Zelda lore
I really don't like how BoTW screwed up the Zelda lore by taking place in all the timelines, despite all the contradictions, and taking place over 10,000 years after the previous games. But TotK somehow made it worse.
First off, why haven't the Zonai been mentioned previously? I expect the first King of Hyrule to be Skyward Sword Link or a descendant of him, not some humanoid goat. Also, why are the Rito in the early days of Hyrule? It's already bad enough that BoTW implies that the Rito existed in all other timelines, while also coexisting with the Zora. Now apparently, they've been there since the beginning.

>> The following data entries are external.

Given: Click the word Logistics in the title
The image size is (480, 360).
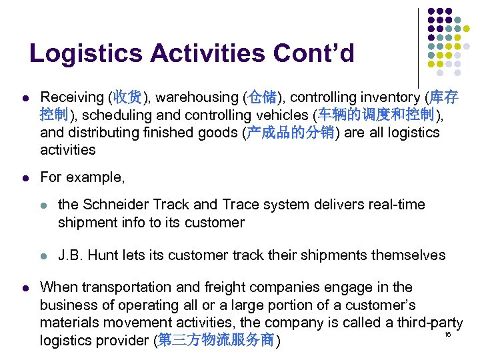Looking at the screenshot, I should coord(80,53).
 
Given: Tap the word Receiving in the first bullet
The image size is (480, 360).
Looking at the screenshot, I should coord(72,98).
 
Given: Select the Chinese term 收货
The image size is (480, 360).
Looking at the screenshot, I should coord(127,98).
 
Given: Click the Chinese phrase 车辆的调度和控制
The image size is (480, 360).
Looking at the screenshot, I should coord(376,115).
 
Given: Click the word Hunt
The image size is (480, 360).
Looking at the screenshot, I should coord(103,255).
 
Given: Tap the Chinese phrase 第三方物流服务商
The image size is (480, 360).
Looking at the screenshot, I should coord(217,341).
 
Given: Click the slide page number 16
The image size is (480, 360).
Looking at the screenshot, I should coord(447,333).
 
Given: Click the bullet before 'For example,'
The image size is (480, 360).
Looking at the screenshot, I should coord(24,178).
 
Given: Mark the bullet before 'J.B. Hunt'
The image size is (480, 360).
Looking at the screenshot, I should coord(42,255).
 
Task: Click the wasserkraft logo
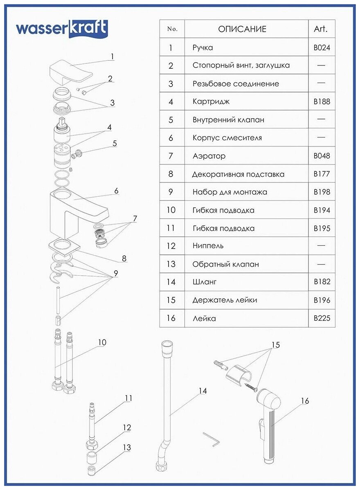coord(62,29)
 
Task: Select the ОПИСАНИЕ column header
coord(242,29)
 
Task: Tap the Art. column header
coord(321,29)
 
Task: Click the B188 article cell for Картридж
coord(322,101)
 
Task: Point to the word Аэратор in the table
coord(209,156)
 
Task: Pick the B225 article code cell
coord(322,318)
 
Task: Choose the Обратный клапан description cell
coord(225,264)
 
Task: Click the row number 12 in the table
coord(171,246)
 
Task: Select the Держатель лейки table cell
coord(225,300)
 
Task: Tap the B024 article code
coord(322,47)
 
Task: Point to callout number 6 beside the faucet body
coord(116,191)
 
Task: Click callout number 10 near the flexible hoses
coord(102,342)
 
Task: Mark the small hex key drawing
coord(212,439)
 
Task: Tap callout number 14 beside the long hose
coord(202,391)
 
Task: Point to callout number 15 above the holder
coord(276,345)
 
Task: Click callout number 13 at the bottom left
coord(127,447)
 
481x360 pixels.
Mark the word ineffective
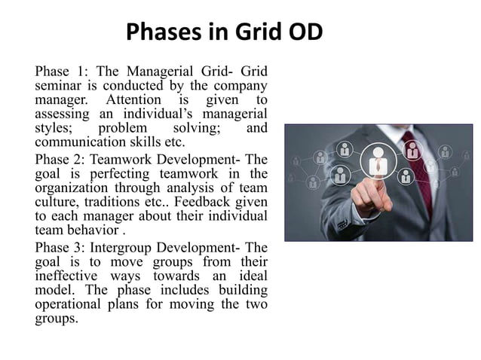coord(69,276)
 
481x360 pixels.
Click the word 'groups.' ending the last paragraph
coord(56,318)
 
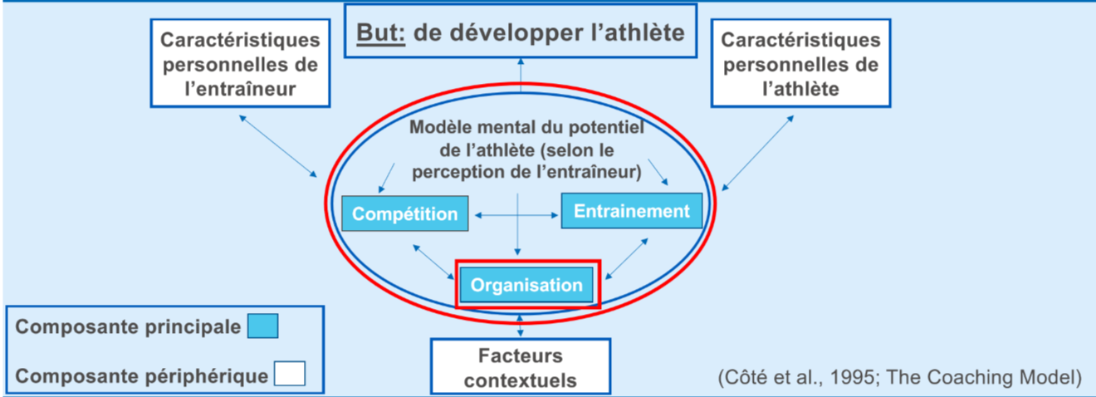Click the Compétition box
404,213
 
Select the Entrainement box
632,211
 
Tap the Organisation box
526,285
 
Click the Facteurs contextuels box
520,368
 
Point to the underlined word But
379,32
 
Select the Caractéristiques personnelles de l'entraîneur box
239,64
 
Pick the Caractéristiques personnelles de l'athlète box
800,64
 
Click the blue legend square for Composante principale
262,326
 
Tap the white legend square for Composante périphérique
289,375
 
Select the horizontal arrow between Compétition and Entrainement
516,216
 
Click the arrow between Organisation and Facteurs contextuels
521,325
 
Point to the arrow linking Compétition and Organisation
431,261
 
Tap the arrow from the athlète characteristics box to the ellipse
756,152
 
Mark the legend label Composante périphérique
142,375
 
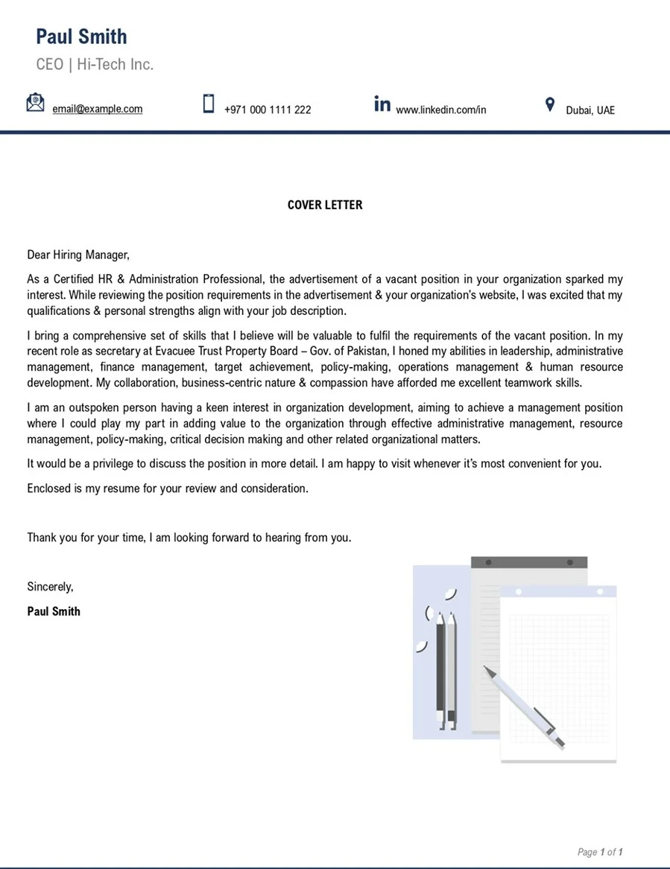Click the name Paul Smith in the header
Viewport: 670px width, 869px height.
click(x=81, y=36)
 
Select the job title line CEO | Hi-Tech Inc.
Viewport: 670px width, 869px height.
click(x=95, y=65)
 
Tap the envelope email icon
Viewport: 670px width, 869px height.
click(x=35, y=103)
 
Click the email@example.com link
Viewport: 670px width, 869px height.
click(x=97, y=109)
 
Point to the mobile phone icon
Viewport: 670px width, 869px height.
click(x=209, y=104)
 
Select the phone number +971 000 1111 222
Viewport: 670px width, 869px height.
click(x=268, y=109)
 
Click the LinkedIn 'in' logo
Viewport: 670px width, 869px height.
click(x=382, y=104)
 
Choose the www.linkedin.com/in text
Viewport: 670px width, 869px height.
click(x=440, y=110)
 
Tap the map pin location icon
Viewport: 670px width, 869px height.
click(x=550, y=104)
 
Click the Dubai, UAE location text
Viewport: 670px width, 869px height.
click(x=590, y=110)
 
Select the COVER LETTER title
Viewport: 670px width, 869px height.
click(x=325, y=205)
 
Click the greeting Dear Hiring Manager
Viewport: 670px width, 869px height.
click(x=78, y=255)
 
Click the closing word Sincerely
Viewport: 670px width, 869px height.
click(x=50, y=586)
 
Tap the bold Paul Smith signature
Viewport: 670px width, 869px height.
click(x=54, y=611)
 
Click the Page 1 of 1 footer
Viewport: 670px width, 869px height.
click(x=600, y=852)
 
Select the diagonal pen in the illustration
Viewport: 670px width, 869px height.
click(x=525, y=707)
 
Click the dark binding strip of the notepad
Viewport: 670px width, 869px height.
click(x=529, y=562)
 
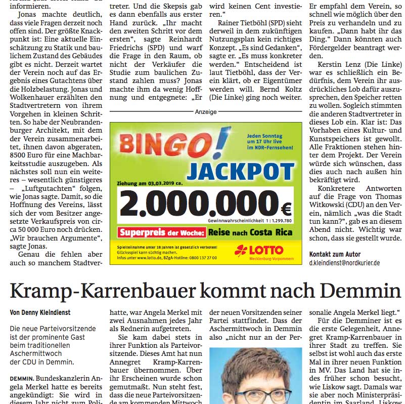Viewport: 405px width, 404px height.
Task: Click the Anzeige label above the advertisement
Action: (x=206, y=112)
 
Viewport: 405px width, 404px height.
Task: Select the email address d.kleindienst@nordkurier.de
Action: (x=344, y=263)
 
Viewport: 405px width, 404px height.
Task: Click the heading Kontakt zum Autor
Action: (x=335, y=254)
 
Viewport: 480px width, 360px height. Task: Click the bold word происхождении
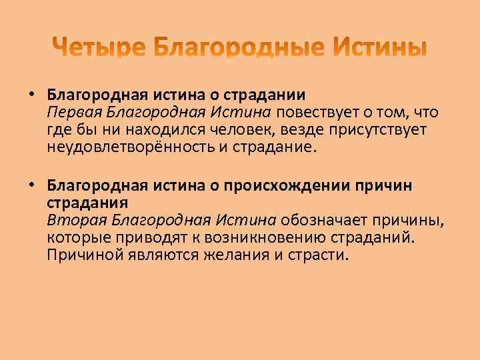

According to the ZeldaWiki, they're talking about the founding of a different incarnation of Hyrule. Well, that's great! The Hyrule we tried to revive in BoTW is not the same Hyrule we all know and love. Up to this point, the only other Hyrule we knew about was the New Hyrule in Spirit Tracks. And why did a non-Hylian decide to re-establish a kingdom that he has no ancestral connection to? It doesn't make sense. It's called Hy-rule, as in "Hylians rule".
Seriously, BoTW and ToTK might as well be reboots of the franchise, at this point. None of this makes any sense.
I also don't find the excuse that giving BoTW a set placement in the timeline would've limited the creative freedom of the development team. They could've easily made an open world Zelda game set immediately or a few centuries after Zelda II because Zelda II's overworld is huge, possibly even bigger than BoTW's/ToTK's overworld, and for whatever reason, Nintendo has never made a chronological follow-up to Zelda II even after over three decades. It would've been much easier to go with that route instead of fucking up the lore again.
https://zelda.fandom.com/wiki/Zelda_Timeline#Arrival_of_the_Zonai
Zelda lore
@xianc78 Hyrule is more like "hylia's rule" than "hylians rule." there is a lot we still don't know about the Zonai, but legends and such refer to them as gods, so perhaps hylia was a Zonai as well.
Eiji Aonuma has stated it does take place at the very end of one of the timelines, but never revealed which one. He's the guy who came up with the timeline to begin with so I'm assuming he isn't just talking out of his ass.
My interpretation of botw/TotK in the timeline is that it is perhaps a more unified timeline in 2 ways.
1) many zelda games are, in botw's lore, simply legends. Perhaps glimpses by sages into different realities and perpetuated as legends.
2) many zelda games are inevitable, regardless of timeline. They all will happen at some point and it will all happen over and over again.
Perhaps Zora lived elsewhere, beyond Hyrule. This is alluded to in TotK with the idea of more domains than just Zora's Domain that exist out of Hyrule. It's possible that some may have evolved differently or not at all depending on their geographic location and timeline.
That is to say nothing of the koroks, but that one is more easily explained. Deku Tree turns them into sprites to protect them from Ganondorf before Wind Waker, so it stands to reason that he would do the same before breath of the wild at some point.
I definitely agree though that the story was only made more confusing and it doesn't really respect itself. It tries a little too hard to be the "smash ultimate" of zelda games, so to speak. The only game that surely exists as more than mere legend is Skyward Sword, given the existence of Fi inside the master sword. Perhaps Ocarina of Time as well, but we can't be too sure that those aren't just legends either.
Zelda lore
@xianc78 one can hope we get some explanation at some point on where the game is in the timeline because it's a clusterfuck right now.
i think TP could feasibly be a prequel to ALttP. the downfall timeline was a way of saying "this is everything before we had an idea of what we wanted the overall story to be" because after ocarina they actually had pretty clear ways for the story to go. it probably would have been better to not include those games in the timeline at all, give them their own place, because it doesn't make any sense that two timelines would be spawned due to time travel with one timeline being a purely hypothetical one. the downfall timeline is pretty much the "non-canon" timeline because of that. it would have been better to say those games were only canon to themselves, and that ocarina of time essentially was a reboot.
which could be basically what they're doing here with BotW and TotK, but it's made more confusing by the fact that it still references all of the old games and even uses common terminology like "the imprisoning war" despite it being a completely different war from the imprisoning war we had known before.
the story of botw and totk is serviceable by itself, but trying to fit it in the broader zelda mythos makes it seem pretty poor. i'm still looking forward to see how the zelda lore youtubers try to fit all the puzzle pieces together, though, or at least what they have to say about it.
tears of the kingdom reminds me of kingdom hearts 3 in a way, in that the fans hoped to get a lot of things about the story cleared up after such a long amount of time had passed, but they were only given more things to think about. it's in pretty poor form, imo.
botw/totk is certainly supposed to be a soft reboot. there's not really another way of looking at it.